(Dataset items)
▬▬▬▬▬▬

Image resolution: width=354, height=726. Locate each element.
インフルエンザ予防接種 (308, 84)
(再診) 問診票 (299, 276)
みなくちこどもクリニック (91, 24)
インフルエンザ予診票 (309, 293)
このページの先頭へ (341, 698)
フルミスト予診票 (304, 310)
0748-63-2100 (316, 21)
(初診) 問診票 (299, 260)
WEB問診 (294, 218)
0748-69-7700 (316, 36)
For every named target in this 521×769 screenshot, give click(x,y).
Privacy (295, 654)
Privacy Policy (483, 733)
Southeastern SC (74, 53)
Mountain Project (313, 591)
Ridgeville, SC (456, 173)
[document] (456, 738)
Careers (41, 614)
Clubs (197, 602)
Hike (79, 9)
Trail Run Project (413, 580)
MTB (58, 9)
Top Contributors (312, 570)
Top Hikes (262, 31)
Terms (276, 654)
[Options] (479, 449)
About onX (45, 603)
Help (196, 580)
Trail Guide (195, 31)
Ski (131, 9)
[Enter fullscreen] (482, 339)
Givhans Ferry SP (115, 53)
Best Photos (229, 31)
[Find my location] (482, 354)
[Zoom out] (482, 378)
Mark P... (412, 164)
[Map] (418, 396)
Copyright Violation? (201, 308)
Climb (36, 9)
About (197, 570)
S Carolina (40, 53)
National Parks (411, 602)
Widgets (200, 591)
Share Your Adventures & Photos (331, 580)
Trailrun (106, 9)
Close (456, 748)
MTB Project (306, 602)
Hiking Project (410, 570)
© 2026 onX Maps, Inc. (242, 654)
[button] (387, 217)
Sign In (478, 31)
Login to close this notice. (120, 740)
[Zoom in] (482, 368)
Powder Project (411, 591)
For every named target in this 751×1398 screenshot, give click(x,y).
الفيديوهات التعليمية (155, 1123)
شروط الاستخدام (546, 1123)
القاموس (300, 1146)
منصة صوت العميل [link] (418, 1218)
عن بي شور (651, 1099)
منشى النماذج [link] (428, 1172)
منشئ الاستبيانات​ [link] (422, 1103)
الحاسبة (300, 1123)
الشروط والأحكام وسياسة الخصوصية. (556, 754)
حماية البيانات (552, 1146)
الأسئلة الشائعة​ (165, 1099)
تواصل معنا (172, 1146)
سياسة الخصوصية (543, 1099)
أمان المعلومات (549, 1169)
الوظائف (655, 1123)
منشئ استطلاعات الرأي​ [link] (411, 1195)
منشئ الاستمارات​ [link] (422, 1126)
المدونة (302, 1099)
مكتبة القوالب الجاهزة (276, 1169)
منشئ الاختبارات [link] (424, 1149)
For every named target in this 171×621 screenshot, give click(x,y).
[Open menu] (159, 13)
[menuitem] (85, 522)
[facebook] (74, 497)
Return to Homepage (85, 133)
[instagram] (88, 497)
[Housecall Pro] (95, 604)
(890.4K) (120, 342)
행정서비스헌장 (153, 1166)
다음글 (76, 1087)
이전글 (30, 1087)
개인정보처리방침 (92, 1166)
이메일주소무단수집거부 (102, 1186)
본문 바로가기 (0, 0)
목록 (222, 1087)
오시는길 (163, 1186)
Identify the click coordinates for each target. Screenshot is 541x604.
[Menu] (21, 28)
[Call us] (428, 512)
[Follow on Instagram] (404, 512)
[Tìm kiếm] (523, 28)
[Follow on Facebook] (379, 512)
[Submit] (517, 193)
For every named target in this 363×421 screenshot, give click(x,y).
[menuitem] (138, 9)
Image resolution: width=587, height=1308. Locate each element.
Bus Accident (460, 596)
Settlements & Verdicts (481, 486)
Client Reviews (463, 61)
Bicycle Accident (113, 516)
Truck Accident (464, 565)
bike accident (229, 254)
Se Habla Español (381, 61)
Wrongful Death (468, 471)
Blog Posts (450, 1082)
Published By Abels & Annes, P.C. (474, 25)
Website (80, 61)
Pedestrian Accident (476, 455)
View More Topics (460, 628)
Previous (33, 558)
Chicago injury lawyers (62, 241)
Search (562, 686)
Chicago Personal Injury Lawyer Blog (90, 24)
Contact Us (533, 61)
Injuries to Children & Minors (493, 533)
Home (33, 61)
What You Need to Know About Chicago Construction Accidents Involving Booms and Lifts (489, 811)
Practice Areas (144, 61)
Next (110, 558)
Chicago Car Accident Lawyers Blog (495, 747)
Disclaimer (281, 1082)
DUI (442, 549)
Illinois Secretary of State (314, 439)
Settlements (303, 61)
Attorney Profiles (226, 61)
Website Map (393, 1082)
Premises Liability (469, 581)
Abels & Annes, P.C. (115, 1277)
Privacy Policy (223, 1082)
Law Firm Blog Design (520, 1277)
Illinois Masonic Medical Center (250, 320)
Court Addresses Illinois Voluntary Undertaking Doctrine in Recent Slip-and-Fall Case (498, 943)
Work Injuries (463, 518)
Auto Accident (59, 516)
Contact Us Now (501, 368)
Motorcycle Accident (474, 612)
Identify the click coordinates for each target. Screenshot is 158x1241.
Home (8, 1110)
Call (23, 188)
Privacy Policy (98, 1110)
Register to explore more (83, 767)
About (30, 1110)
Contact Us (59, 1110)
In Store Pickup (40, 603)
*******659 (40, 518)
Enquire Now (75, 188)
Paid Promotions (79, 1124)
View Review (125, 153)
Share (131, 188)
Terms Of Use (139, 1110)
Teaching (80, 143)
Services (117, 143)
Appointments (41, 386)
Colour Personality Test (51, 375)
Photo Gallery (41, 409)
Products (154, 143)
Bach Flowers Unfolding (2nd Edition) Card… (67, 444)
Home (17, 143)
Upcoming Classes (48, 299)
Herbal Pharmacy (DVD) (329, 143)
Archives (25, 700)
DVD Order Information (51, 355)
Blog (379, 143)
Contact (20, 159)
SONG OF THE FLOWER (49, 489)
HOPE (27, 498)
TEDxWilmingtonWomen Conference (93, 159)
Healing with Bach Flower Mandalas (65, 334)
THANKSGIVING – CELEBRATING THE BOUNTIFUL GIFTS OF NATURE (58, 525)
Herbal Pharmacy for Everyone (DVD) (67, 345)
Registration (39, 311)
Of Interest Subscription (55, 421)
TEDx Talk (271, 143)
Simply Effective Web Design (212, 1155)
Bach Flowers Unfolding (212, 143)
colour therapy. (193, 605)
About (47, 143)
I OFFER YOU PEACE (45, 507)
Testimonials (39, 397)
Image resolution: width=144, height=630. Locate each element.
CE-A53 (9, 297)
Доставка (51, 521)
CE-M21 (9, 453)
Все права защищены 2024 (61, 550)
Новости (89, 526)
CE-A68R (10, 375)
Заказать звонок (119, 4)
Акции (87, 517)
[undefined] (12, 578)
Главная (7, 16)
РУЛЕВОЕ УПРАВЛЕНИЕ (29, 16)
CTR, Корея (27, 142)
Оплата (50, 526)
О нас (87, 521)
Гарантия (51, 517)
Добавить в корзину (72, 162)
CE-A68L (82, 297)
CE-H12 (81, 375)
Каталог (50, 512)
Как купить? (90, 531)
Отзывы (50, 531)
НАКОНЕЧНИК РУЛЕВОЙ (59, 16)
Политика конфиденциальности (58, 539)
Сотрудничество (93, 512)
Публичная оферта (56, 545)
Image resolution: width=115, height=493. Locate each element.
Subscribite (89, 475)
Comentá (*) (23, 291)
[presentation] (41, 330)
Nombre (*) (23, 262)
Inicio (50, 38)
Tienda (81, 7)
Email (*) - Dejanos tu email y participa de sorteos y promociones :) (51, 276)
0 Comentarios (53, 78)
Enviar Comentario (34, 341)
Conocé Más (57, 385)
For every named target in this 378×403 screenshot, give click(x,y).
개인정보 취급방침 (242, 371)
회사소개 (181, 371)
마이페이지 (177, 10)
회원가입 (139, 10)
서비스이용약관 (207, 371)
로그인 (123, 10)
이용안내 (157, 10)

▬▬▬▬▬▬

- [Short exercise]:
Reproduce verbatim the lines from the one containing "[Enter fullscreen] (482, 339)" through the one containing "Settlements & Verdicts (481, 486)", including both.

- [Exercise answer]:
[Enter fullscreen] (482, 339)
Givhans Ferry SP (115, 53)
Best Photos (229, 31)
[Find my location] (482, 354)
[Zoom out] (482, 378)
Mark P... (412, 164)
[Map] (418, 396)
Copyright Violation? (201, 308)
Climb (36, 9)
About (197, 570)
S Carolina (40, 53)
National Parks (411, 602)
Widgets (200, 591)
Share Your Adventures & Photos (331, 580)
Trailrun (106, 9)
Close (456, 748)
MTB Project (306, 602)
Hiking Project (410, 570)
© 2026 onX Maps, Inc. (242, 654)
[button] (387, 217)
Sign In (478, 31)
Login to close this notice. (120, 740)
[Zoom in] (482, 368)
Powder Project (411, 591)
For every named target in this 751×1398 screenshot, give click(x,y).
الفيديوهات التعليمية (155, 1123)
شروط الاستخدام (546, 1123)
القاموس (300, 1146)
منصة صوت العميل [link] (418, 1218)
عن بي شور (651, 1099)
منشى النماذج [link] (428, 1172)
منشئ الاستبيانات​ [link] (422, 1103)
الحاسبة (300, 1123)
الشروط والأحكام وسياسة الخصوصية. (556, 754)
حماية البيانات (552, 1146)
الأسئلة الشائعة​ (165, 1099)
تواصل معنا (172, 1146)
سياسة الخصوصية (543, 1099)
أمان المعلومات (549, 1169)
الوظائف (655, 1123)
منشئ استطلاعات الرأي​ [link] (411, 1195)
منشئ الاستمارات​ [link] (422, 1126)
المدونة (302, 1099)
مكتبة القوالب الجاهزة (276, 1169)
منشئ الاختبارات [link] (424, 1149)
For every named target in this 171×621 screenshot, give click(x,y).
[Open menu] (159, 13)
[menuitem] (85, 522)
[facebook] (74, 497)
Return to Homepage (85, 133)
[instagram] (88, 497)
[Housecall Pro] (95, 604)
(890.4K) (120, 342)
행정서비스헌장 (153, 1166)
다음글 (76, 1087)
이전글 (30, 1087)
개인정보처리방침 (92, 1166)
이메일주소무단수집거부 (102, 1186)
본문 바로가기 (0, 0)
목록 (222, 1087)
오시는길 (163, 1186)
Identify the click coordinates for each target. Screenshot is 541x604.
[Menu] (21, 28)
[Call us] (428, 512)
[Follow on Instagram] (404, 512)
[Tìm kiếm] (523, 28)
[Follow on Facebook] (379, 512)
[Submit] (517, 193)
For every named target in this 363×421 screenshot, give click(x,y).
[menuitem] (138, 9)
Image resolution: width=587, height=1308. Locate each element.
Bus Accident (460, 596)
Settlements & Verdicts (481, 486)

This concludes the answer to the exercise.